Bagel Surpasses Gemini-2-exp in Image Editing
A listing on GitHub provides additional insights into the Bagel AI model, including its architecture and datasets, though specific details about the post-training processes were not disclosed. The model is currently released under a permissive Apache 2.0 license, facilitating both academic and commercial applications.
Bagel is engineered as a multimodal AI model that can process both text and image inputs. It consists of 14 billion parameters, with seven billion engaged simultaneously. ByteDance asserts that the model has been trained on a large-scale interleaved multimodal dataset, integrating various data types such as text and images during training. This approach enables Bagel to understand data contexts collectively rather than in isolation.

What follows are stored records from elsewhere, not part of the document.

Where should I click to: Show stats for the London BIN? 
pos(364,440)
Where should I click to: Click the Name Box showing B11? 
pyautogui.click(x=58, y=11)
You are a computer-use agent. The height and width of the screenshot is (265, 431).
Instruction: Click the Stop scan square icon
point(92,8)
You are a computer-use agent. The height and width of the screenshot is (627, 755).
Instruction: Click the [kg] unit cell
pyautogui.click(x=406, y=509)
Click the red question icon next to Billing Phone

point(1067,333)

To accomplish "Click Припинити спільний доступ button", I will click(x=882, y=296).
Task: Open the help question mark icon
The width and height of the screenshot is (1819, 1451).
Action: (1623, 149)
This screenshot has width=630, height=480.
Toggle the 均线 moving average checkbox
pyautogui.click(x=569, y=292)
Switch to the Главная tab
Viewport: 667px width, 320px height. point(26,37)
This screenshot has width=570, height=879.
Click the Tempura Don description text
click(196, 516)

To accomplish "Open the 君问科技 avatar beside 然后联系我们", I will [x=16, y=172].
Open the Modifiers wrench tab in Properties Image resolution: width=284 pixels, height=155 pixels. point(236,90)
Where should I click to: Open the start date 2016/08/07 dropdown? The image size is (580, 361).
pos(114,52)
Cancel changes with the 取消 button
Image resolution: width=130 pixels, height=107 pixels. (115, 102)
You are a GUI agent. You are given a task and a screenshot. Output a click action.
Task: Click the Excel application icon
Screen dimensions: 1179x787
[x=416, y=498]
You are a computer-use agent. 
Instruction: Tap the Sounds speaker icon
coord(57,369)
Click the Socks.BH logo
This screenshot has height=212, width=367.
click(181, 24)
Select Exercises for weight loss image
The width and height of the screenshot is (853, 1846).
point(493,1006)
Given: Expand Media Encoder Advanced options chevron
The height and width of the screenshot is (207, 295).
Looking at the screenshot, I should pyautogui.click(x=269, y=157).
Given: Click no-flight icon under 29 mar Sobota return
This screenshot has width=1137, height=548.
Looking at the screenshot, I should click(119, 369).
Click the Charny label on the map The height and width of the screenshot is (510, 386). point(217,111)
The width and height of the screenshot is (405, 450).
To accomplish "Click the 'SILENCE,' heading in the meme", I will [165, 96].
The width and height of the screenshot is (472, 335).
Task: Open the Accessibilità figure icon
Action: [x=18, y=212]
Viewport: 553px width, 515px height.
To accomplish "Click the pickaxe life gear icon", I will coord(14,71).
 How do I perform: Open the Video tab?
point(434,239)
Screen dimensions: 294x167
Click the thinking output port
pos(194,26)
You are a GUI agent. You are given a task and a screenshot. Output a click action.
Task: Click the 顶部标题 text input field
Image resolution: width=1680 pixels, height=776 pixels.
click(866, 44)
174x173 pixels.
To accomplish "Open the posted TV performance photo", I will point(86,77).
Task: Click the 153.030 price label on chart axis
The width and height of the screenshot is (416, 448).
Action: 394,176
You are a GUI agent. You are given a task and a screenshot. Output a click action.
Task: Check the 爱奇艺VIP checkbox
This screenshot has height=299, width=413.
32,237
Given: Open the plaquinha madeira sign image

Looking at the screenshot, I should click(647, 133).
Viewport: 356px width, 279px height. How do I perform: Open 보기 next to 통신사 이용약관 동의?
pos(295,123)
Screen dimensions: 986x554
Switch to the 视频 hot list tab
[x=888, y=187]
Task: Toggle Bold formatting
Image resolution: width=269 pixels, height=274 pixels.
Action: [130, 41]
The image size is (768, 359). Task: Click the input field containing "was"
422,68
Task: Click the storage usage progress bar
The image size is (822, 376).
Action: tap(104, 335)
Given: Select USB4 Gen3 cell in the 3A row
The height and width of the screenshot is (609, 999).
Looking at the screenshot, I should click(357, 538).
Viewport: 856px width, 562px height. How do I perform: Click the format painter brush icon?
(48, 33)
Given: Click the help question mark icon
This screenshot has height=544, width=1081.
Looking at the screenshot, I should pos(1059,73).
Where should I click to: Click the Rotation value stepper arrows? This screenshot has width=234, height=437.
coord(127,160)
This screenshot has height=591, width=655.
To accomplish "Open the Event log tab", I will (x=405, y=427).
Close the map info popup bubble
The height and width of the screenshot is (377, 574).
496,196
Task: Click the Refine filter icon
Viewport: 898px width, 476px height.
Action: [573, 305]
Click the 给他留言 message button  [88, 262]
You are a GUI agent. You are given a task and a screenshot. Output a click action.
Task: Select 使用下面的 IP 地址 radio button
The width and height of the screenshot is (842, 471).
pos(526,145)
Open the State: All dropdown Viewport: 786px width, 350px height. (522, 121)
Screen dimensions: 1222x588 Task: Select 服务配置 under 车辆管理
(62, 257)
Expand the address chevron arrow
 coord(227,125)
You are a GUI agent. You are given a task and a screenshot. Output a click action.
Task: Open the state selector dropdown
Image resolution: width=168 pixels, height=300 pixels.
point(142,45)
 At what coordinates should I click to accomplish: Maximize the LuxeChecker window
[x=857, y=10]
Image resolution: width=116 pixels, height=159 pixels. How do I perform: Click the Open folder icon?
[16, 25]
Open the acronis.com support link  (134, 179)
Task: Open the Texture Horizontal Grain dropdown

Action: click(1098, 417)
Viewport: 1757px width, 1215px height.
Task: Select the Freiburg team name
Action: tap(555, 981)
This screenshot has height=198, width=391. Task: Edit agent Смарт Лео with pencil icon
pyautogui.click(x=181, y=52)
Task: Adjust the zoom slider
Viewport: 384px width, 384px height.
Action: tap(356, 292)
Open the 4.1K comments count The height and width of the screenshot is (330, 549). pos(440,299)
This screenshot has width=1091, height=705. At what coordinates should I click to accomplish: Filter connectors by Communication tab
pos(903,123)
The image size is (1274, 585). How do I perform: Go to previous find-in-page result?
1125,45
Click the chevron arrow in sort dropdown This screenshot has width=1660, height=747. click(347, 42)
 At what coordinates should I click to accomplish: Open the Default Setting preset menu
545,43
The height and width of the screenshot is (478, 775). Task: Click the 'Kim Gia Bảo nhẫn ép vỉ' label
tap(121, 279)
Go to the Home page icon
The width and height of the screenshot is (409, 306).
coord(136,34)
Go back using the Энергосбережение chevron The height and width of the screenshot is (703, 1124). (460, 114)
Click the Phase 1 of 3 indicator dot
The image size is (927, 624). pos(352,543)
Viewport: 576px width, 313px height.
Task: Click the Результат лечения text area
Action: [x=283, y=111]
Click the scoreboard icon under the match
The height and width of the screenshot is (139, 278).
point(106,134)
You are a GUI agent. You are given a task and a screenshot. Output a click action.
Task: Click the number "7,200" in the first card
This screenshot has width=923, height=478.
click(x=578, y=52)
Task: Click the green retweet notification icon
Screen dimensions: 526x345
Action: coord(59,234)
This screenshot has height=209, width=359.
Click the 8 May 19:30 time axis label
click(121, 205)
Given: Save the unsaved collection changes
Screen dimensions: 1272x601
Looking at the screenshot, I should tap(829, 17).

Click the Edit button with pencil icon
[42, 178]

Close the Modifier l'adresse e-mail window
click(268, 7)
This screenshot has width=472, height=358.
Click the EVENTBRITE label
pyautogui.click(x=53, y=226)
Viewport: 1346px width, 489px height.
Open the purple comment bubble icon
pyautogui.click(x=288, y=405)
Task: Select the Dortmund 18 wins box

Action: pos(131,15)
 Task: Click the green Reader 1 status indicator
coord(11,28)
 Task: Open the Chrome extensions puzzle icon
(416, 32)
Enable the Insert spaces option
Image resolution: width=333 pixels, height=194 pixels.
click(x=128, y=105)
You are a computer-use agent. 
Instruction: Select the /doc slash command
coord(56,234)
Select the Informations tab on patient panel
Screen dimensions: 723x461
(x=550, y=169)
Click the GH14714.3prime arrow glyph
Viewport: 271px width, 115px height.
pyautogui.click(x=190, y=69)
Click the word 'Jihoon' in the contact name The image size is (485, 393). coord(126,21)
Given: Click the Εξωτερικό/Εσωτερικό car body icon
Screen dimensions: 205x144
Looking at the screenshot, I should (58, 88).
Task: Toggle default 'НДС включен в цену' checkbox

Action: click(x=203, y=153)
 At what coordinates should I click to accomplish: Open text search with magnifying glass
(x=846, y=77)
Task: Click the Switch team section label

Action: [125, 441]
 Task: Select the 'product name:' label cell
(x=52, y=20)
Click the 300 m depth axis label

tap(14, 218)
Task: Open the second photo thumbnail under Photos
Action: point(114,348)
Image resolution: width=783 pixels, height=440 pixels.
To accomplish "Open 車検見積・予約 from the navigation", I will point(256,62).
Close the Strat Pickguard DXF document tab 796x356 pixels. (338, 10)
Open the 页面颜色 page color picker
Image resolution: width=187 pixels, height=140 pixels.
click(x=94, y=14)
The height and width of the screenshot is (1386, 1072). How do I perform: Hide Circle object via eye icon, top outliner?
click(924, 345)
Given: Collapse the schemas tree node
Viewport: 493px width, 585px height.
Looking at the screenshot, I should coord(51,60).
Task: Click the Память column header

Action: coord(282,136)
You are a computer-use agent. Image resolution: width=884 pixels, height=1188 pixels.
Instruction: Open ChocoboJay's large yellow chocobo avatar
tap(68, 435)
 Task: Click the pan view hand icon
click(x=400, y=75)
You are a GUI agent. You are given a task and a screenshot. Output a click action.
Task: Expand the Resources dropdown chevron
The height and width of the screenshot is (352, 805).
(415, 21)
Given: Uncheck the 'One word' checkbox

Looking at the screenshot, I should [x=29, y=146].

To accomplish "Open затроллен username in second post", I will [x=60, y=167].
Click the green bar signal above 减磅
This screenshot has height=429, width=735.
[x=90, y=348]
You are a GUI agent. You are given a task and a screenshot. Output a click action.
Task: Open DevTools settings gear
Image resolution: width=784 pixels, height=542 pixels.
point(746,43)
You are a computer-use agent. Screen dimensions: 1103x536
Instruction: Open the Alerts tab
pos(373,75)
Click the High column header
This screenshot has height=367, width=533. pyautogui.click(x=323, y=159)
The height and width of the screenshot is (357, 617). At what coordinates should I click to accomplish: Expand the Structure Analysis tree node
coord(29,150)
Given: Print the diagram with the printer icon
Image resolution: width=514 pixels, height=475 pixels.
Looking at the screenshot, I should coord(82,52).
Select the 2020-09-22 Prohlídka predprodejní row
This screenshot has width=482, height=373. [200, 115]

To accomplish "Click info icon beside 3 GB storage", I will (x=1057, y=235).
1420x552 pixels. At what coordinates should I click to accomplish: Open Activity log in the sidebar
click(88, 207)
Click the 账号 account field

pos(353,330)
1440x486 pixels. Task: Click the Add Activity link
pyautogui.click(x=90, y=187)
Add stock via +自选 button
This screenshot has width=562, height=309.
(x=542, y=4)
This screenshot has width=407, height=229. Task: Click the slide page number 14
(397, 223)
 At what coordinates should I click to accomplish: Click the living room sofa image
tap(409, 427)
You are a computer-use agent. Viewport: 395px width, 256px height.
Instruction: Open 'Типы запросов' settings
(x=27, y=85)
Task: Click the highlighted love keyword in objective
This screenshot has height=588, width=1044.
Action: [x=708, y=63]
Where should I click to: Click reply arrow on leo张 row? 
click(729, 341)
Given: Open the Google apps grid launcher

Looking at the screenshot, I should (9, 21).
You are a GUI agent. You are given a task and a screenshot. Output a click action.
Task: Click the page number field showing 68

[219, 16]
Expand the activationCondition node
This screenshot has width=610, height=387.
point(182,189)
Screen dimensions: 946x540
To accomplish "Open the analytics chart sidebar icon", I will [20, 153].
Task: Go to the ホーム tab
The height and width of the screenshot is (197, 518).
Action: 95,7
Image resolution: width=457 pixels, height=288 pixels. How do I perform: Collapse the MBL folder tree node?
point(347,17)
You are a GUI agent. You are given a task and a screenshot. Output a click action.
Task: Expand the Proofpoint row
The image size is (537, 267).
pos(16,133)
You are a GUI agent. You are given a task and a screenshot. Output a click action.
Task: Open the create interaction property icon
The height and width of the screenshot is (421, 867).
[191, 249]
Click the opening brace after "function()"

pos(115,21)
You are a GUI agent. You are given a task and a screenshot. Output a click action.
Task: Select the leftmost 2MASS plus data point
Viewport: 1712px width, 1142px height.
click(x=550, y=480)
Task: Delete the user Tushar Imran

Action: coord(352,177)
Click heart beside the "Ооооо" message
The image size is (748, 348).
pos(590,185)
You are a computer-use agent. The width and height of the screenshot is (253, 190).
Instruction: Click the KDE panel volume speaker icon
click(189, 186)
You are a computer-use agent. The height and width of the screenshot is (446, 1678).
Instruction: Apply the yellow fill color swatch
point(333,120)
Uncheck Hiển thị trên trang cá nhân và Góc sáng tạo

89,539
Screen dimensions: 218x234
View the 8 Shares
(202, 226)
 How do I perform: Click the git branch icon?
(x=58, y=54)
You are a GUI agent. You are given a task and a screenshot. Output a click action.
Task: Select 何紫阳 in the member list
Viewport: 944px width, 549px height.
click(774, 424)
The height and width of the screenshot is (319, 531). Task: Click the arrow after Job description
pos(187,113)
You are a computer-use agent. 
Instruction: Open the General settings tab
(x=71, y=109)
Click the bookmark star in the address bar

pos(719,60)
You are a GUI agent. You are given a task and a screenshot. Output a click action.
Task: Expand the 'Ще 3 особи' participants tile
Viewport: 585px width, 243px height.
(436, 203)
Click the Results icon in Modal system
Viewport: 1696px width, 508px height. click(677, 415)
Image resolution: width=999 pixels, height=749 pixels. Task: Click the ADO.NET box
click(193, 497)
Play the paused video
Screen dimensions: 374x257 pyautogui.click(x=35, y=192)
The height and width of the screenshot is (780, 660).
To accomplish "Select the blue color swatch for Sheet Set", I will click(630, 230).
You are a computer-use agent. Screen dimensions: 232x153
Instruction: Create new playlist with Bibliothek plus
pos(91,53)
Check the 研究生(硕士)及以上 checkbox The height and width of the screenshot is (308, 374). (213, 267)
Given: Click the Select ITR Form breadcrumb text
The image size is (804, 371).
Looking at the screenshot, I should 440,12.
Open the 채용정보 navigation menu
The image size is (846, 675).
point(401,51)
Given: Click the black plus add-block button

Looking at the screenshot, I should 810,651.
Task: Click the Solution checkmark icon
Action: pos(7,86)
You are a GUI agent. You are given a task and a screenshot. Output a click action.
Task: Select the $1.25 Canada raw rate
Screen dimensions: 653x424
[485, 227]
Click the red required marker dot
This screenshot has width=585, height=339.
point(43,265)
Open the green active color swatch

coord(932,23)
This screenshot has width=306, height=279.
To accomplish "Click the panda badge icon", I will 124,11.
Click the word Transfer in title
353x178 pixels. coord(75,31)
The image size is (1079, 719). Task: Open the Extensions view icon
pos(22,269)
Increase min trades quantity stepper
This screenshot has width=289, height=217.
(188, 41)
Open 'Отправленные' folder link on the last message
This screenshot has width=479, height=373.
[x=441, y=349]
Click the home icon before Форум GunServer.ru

This integrative methodology allows the foundation model to draw connections between different types of information. For example, when provided with images and corresponding captions, Bagel can gain a more comprehensive understanding of what the text signifies in relation to the visual content. This holistic comprehension is expected to enhance the quality of its output, according to ByteDance.
The company further asserts that Bagel’s image editing capabilities surpass those of existing open-source VLMs. It can undertake intricate tasks including imparting emotional nuances to images, as well as adding, removing, or replacing elements within them. The model is also proficient in style transfer and performs free-form edits, leading to significantly enhanced outputs during world modeling tasks.
World modeling entails an AI system’s conceptual grasp of the visual mechanics of the real world, encompassing the relationships among objects and the impact of various physical elements like light, wind, and gravity.
Internal assessments conducted by ByteDance indicate that Bagel has outperformed Qwen2.5-VL-7B, another model of similar size, in image understanding tasks. It is reported to score higher in image generation benchmarks compared to Janus-Pro-7B and Flux-1-dev, while also exceeding Gemini-2-exp in image editing evaluations on the GEdit-Bench.
For those interested in experimenting with the AI model without local installation, ByteDance has created a cloud-based interface on Hugging Face, allowing users to test Bagel’s capabilities in image analysis, generation, and editing.